최종 클러스터를 몇 개로 할지 모를 때
방법 : Top down vs. bottom up
Bottom up 방식
- 각각의 요소를 cluster로 가정하고, 가까운 것끼리 묶어나감 –> iteration
- 언제 끝나는가? 1개만 남을 때까지.

# Create hierarchical clustering model
hclust.out <- hclust(dist(x))

# Inspect the result
summary(hclust.out)

dist(x) : similarity matrix로 변환

클러스터 개수 선정하기

Dendrogram : 계측정 클러스터링 모델을 해석할 때 쓰는 트리 형태의 구조
cutree( )
height(h)나 클러스터 개수(k)를 이용해 나눌 수 있음

cutree(hclust.out, k=3)
cutree(hclust.out, h=7)

클러스터 간 거리 측정

클러스터 간의 거리를 측정하는 rule은 무엇인가?
4개의 similarity 계산 방법

1) Complete linkage : 두 클러스터 내의 모든 관찰값 간의 similarity를 계산한 뒤, 가장 큰 값을 사용 2) Single linkage : 가장 작은 값 사용 3) Average linkage : 값들의 평균 사용 4) Centroid linkage : 각 클러스터의 centroid 간의 similarity 사용 (잘 안쓰임)

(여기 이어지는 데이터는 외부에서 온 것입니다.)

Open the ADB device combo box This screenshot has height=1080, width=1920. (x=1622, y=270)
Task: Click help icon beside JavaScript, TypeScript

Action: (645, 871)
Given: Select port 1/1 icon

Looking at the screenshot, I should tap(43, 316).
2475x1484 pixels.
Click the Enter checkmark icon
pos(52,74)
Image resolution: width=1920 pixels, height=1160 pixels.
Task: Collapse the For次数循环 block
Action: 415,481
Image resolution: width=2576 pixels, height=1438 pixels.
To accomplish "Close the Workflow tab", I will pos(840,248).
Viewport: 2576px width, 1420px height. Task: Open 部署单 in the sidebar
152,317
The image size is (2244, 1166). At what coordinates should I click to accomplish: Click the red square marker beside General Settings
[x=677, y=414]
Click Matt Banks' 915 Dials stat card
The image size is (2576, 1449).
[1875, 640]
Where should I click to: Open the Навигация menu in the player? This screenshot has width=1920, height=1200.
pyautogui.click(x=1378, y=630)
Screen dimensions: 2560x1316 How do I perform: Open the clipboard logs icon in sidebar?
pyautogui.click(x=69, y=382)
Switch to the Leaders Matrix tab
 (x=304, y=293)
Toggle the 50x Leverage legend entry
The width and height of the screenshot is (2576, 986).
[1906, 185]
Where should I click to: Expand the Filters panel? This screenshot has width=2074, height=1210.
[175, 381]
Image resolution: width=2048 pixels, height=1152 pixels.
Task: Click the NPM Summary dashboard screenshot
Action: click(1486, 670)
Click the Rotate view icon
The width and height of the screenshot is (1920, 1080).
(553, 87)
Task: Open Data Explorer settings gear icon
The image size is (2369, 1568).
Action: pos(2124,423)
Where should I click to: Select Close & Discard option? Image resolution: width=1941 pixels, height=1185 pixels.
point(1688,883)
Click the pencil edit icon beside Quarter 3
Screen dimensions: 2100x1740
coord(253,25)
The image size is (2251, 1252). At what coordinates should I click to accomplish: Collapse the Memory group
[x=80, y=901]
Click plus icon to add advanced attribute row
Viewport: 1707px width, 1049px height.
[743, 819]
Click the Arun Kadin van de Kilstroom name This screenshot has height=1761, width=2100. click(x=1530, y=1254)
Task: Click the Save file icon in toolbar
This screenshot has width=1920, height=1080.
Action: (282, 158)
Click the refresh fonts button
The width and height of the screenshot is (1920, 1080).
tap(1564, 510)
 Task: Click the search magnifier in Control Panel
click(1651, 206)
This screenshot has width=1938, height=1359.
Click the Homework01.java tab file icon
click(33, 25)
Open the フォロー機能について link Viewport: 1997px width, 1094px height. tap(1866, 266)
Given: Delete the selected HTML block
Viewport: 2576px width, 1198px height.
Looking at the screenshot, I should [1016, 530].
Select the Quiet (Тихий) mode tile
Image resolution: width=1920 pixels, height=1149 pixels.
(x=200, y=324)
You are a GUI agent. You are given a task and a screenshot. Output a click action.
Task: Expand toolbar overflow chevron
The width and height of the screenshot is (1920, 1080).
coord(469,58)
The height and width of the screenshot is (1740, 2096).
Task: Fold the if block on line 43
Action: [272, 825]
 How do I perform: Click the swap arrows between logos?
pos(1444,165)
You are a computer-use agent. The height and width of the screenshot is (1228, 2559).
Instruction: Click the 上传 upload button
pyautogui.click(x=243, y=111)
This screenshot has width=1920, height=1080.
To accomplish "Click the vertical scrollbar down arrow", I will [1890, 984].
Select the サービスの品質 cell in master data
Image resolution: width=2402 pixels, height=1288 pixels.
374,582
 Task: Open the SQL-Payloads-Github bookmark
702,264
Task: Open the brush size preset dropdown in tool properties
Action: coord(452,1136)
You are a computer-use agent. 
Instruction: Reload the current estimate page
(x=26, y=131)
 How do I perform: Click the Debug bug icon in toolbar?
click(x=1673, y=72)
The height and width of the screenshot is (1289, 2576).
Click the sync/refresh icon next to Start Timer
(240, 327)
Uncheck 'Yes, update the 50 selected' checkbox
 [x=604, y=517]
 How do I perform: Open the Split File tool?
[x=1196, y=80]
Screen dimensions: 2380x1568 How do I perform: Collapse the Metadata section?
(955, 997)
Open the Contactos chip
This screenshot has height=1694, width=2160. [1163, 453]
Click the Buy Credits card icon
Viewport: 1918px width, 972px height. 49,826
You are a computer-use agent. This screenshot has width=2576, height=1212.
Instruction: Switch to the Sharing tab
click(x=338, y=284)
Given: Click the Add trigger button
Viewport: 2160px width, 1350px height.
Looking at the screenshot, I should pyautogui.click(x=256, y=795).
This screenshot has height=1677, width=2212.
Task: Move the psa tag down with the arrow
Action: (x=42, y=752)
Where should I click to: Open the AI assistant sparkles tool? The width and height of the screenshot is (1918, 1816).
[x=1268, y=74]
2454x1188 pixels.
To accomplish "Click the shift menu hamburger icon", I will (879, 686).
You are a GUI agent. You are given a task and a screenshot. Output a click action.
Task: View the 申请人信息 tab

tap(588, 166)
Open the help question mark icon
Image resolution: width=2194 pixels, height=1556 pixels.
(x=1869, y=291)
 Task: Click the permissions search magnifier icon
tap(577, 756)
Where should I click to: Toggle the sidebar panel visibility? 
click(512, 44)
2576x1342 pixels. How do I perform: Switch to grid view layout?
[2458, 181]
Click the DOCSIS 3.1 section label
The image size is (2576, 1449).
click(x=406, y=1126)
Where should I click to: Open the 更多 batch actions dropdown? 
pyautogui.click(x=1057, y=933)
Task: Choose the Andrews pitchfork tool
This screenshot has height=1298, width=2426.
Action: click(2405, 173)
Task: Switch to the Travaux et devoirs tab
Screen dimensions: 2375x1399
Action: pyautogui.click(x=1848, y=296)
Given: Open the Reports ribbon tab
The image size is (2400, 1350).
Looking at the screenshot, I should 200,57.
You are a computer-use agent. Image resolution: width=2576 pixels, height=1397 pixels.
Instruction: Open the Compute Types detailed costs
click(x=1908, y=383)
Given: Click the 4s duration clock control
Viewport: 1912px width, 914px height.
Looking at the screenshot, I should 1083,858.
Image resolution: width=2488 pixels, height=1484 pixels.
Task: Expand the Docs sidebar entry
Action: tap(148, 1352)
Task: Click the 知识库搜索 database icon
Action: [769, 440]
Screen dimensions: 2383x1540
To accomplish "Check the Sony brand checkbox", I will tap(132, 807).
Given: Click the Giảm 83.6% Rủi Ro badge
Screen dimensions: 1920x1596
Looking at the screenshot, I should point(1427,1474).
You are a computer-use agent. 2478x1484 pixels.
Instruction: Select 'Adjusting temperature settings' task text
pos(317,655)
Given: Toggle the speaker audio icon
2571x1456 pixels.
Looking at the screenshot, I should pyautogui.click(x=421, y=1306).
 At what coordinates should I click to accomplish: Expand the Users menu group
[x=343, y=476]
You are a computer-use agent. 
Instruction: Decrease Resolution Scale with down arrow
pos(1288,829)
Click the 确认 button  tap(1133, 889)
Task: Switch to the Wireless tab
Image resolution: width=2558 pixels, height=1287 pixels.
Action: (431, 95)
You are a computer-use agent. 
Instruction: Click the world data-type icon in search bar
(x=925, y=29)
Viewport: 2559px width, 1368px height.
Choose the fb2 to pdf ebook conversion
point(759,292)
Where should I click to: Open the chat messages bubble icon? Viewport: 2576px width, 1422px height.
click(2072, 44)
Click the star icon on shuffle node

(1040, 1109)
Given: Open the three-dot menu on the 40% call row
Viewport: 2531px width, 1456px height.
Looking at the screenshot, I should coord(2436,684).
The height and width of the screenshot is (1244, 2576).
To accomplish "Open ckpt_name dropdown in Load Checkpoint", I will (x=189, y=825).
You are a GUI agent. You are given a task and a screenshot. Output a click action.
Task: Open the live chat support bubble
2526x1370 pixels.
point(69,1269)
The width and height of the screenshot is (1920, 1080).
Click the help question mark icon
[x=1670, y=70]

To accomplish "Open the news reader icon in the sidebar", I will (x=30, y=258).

hclust(x, method = "single")

실질적인 이슈 : 정규화

왜 필요한가?
- feature들의 scale이 다르면 클러스터링이 잘 안된다.
- distribution이 다르다면 정규화 필요
방법
- 모든 관찰값의 평균을 구함
- 각 관찰값을 standard deviation으로 나눔
- 정규화된 값은 평균이 1, sd가 1

#정규화가 필요한지 확인
colMeans(x)
apply(x, 2, sd)

#정규화
scaled_x <- scale(x)

3. 두 방법의 비교

Balanced tree

각 클러스터에 균등하게 배분하고 싶은 경우

Unbalanced tree

아웃라이어를 검출하고 싶은 경우
대부분의 관찰값이 한 클러스터에 할당된 상태에서 나머지 값 절단

비교

# Scale the data
colMeans(pokemon)
apply(pokemon, 2, sd)
pokemon.scaled <- scale(pokemon)

# Create hierarchical clustering model
hclust.pokemon <- hclust(dist(pokemon.scaled), method="complete")

# Apply cutree( )
cut.pokemon <- cutree(hclust.pokemon, k=3)

# Compare methods
table(km.pokemon$cluster, cut.pokemon)

비지도학습에서 분석가가 할 일
- 클러스터가 할당되는 양상을 관찰하고
- 어떤 방법이 더 인사이트를 주는지 결정하는 것